The movie's release generated conflicting views over whether it is harmful to expose children to frightening scenes. Jonze indicated that his goal was "to make a movie about childhood" rather than to create a children's movie. Dan Fellman, Warner Brothers' head of movie distribution, noted that the film's promotion was not directed towards children, advising parents to exercise their own discretion. In an interview with Newsweek, Sendak stated that parents who deemed the film's content to be too disturbing for children should "go to hell. That's a question I will not tolerate" and he further noted "I saw the most horrendous movies that were unfit for child's eyes. So what? I managed to survive."

===Home media===

The film was released as a Blu-ray/DVD/Digital copy combo pack and on DVD on 2 March 2010. The home media release was accompanied by a Canadian-produced live-action/animated short film adaptation of another Sendak work, Higglety Pigglety Pop! or There Must Be More to Life, produced especially for the Blu-ray edition.

==Merchandise==

===Video game===

A video game based on the film was released on 13 October 2009, for the PlayStation 3, Xbox 360, Wii, and Nintendo DS. The former three were developed by Griptonite Games, and the latter by WayForward. All were published by Warner Bros. Games.
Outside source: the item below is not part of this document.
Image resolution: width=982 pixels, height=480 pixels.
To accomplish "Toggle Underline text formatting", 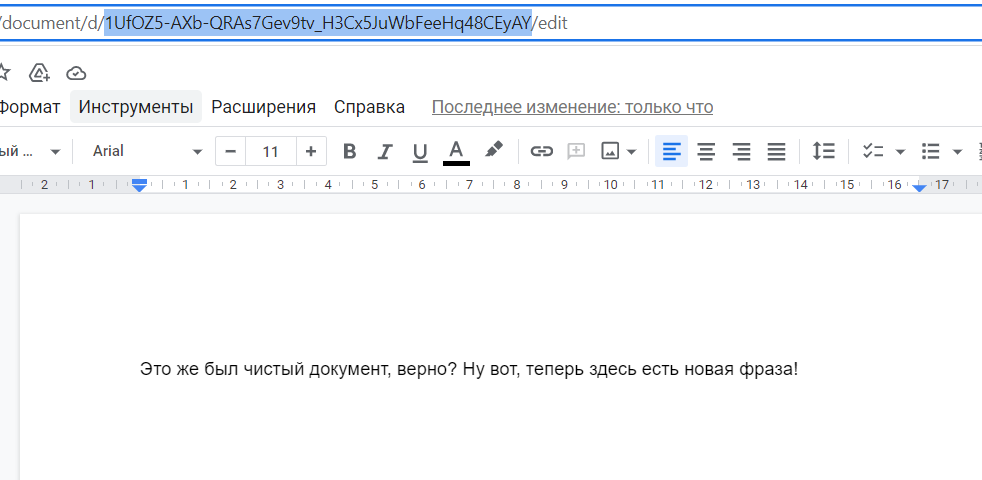I will tap(420, 151).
===Skateboards and limited edition shoes===
To coincide with the film's release, Girl Skateboards (which Jonze co-owns) came out with seven pro-model skateboards with the Wild Things as the board graphics. Lakai shoes also re-designed most of their pro-model and stock shoes and added in different colors, adding in pictures of the Wild Things on the side and on others with Where the Wild Things Are printed on the side.
UGG Australia also designed limited-edition Where the Wild Things Are boots.

===Toys===
A series of collectible vinyl dolls of the Wild Things and Max was released by the Japanese company MediCom Toys. Other releases include an eight-inch articulated figure of Max in wolf costume and smaller-scale sets of the characters released under their Kubrick figure banner.

===Novelisation===
McSweeney's published The Wild Things by Dave Eggers, a full-length novel based on the film adaptation.